Sustainability and the Energy Gap

My article below was published in April 2005 and I feel encapsulates unfolding events and the underlying causes as recognised in the US National Intelligence Council Report published today. Reported at

We live at a time when we will soon see the peak in oil production, this being widely predicted by reliable and independent sources. After, the expected outcomes range from economic meltdown to a rapid and orderly transition to nuclear and renewable sources.

Unfortunately for the developed western economies a number of things will almost inevitably conspire to disadvantage us this century.

·   Our democratic system.

·   The demographic fact that the WWII bulge of children is now retiring.

·   That UK has had over a century of ‘education for industrial and environmental decline’.

·   That an ingenuity/innovation gap exists.

·   The transition of control in the western companies from engineers to accountants and finally lawyers.

·   The continuing reductionist/compliance approach to organisational management. 

·   Engineering contract optimism on cost and time.

·   The planning regime.

These factors have already led to the loss of our manufacturing base (now occurring in the US)  and are currently threatening our infrastructures.


Our propensity to educate for industrial and environmental decline for more than a century has led to the situation where there is an insufficient science and engineering base to maintain and extend the infrastructure built up over the 20th century. This is made more critical by the retirement of the post WWII generation, who build up the electrical infrastructure and the nuclear generation capacity.

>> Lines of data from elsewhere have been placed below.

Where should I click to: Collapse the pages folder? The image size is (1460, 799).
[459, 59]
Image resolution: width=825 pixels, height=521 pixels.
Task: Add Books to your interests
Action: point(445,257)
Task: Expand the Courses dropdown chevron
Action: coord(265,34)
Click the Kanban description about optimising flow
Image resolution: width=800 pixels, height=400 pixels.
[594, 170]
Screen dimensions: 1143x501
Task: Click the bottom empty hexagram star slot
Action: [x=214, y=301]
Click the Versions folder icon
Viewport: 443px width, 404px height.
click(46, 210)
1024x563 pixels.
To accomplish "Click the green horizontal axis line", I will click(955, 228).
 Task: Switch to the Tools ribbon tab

We are nearly at the mercy, as a society of not being able to support the quality of life that has been created for us by previous generations.


Putting this together we now find ourselves in a critical national position with regard to the ‘energy gap’ just acknowledged by Professor Sir David King. The short political timeframe and the planning regime has led to the deferment of decisions on the mix of energy we need, leaving us at the mercy of foreign sources of energy and reliant on a number of aging nuclear power stations.


This Century, assuming no doomsday, we will enter a more sustainable world, but the western democracies will probably have a far lower quality of life, even lower than a more equitable share of current resources would indicate.”